It was already night time, which was probably for the best. The less he could see, the fewer things to take in right now, the better. He was already consumed to the point of madness, it would not do to have something small, like a street lamp or ambling human, overwhelm him by its very existence.

Everything was different here. The air. The sounds, smells. The energy in the atmosphere was absent to the point of being unnerving. He finally understood why humans felt alone most of the time. Who wouldn't, without the thrum and pulse of living spirit energy filling their senses? He didn't know how humans survived this vast separateness.

He would learn, now. Something in him balked; as much as he thrived on new discoveries, he didn't know how to carry the weight of this one without it crushing him.

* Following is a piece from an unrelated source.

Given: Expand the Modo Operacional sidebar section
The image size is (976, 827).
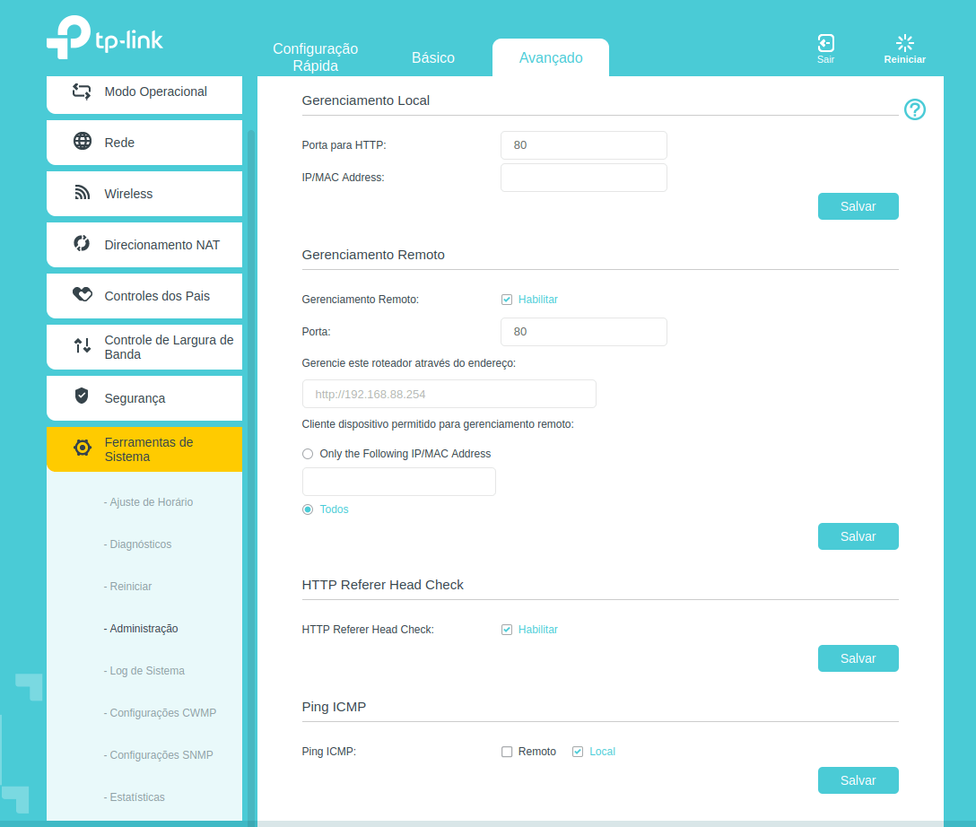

Coming across knowledge that should never have been discovered was how he got here in the first place. Fitting, he supposed. Back during the mad circus that had led to this point, hell his entire existence for that matter, he had never quite understood why new information produced such a frightened, frenetic reaction in people. He'd never found new knowledge to be anything other than deeply thrilling, a high his brilliant mind couldn't live without. Standing here as he was, now, in this place, as he fought to keep his thoughts from crashing together into insanity, he finally understood.

A distant, crisp part of his brain noted the searing difference between knowledge and understanding, and which one held the greater power.

His struggle was not going unnoticed. Seeing as she was never given to inane babbling ever, for any reason, her restless padding around the room belied her knowledge on some deep level that he needed a distraction right now to help keep this moment from conquering him.

"It's not that bad, really." That was a pure lie, but he let her tell it anyway. She was only trying to help. "With a little work, it's a very usable space. We can do a lot with this." She made another round of the room, running her fingers over the thin walls, the patchy furniture. "I hear humans have an aversion to delving underground, so that opens up lots of possibilities. We could make another…." She trailed off. It was so rare that she sounded awkward that he almost smiled. Almost.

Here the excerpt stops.